__Task directions__. For the material below, return exactly the lines starting at the one holding "OLYMPOS DAĞCILIK (485, 304)" and ending at the one holding "5 Nisan 2026 / Sancaklı-Kazancı Yaylası-Karagöl (718, 1558)", counting both as part of the range.

* * * * * * * * *

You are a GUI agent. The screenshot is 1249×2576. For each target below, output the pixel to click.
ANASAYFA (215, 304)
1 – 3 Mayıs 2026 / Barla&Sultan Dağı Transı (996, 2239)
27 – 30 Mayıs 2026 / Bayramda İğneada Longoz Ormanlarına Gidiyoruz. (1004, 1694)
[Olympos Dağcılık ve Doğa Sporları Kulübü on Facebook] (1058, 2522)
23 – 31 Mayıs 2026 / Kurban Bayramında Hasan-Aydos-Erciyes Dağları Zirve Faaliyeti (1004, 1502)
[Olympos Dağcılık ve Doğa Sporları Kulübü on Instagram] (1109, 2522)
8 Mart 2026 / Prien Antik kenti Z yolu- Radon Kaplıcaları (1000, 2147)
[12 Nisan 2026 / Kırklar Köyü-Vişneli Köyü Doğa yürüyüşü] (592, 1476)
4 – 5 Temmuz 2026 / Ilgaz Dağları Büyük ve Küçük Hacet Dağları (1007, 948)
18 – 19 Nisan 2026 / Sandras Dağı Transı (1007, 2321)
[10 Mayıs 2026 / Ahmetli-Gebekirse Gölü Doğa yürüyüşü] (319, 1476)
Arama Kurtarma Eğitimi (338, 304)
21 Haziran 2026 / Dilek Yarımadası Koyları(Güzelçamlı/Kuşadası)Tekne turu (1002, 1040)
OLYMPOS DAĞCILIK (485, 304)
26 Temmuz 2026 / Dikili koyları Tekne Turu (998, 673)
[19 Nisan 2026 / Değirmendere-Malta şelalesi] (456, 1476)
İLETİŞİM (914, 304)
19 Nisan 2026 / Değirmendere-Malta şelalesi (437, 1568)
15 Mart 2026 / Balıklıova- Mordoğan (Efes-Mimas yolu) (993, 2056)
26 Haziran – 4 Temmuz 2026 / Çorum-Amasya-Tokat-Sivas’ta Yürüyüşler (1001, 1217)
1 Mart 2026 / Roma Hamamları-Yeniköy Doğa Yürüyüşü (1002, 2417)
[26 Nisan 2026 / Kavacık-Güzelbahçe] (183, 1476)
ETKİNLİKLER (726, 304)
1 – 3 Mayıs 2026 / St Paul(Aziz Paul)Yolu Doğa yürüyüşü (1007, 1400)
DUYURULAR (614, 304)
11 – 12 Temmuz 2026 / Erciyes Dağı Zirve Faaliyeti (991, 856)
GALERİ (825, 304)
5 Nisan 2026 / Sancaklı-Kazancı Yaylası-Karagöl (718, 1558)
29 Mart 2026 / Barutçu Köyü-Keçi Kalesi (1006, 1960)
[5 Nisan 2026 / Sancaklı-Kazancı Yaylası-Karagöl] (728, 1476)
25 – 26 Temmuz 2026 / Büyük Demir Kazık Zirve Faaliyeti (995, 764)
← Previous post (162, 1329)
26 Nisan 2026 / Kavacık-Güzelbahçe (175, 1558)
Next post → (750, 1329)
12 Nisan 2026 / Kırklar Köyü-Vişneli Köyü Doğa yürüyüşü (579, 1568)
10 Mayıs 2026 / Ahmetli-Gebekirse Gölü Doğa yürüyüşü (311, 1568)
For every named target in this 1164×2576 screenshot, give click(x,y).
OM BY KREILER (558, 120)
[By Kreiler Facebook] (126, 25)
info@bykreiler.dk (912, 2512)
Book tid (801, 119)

* * * * * * * * *

__The completed task__.
OLYMPOS DAĞCILIK (485, 304)
26 Temmuz 2026 / Dikili koyları Tekne Turu (998, 673)
[19 Nisan 2026 / Değirmendere-Malta şelalesi] (456, 1476)
İLETİŞİM (914, 304)
19 Nisan 2026 / Değirmendere-Malta şelalesi (437, 1568)
15 Mart 2026 / Balıklıova- Mordoğan (Efes-Mimas yolu) (993, 2056)
26 Haziran – 4 Temmuz 2026 / Çorum-Amasya-Tokat-Sivas’ta Yürüyüşler (1001, 1217)
1 Mart 2026 / Roma Hamamları-Yeniköy Doğa Yürüyüşü (1002, 2417)
[26 Nisan 2026 / Kavacık-Güzelbahçe] (183, 1476)
ETKİNLİKLER (726, 304)
1 – 3 Mayıs 2026 / St Paul(Aziz Paul)Yolu Doğa yürüyüşü (1007, 1400)
DUYURULAR (614, 304)
11 – 12 Temmuz 2026 / Erciyes Dağı Zirve Faaliyeti (991, 856)
GALERİ (825, 304)
5 Nisan 2026 / Sancaklı-Kazancı Yaylası-Karagöl (718, 1558)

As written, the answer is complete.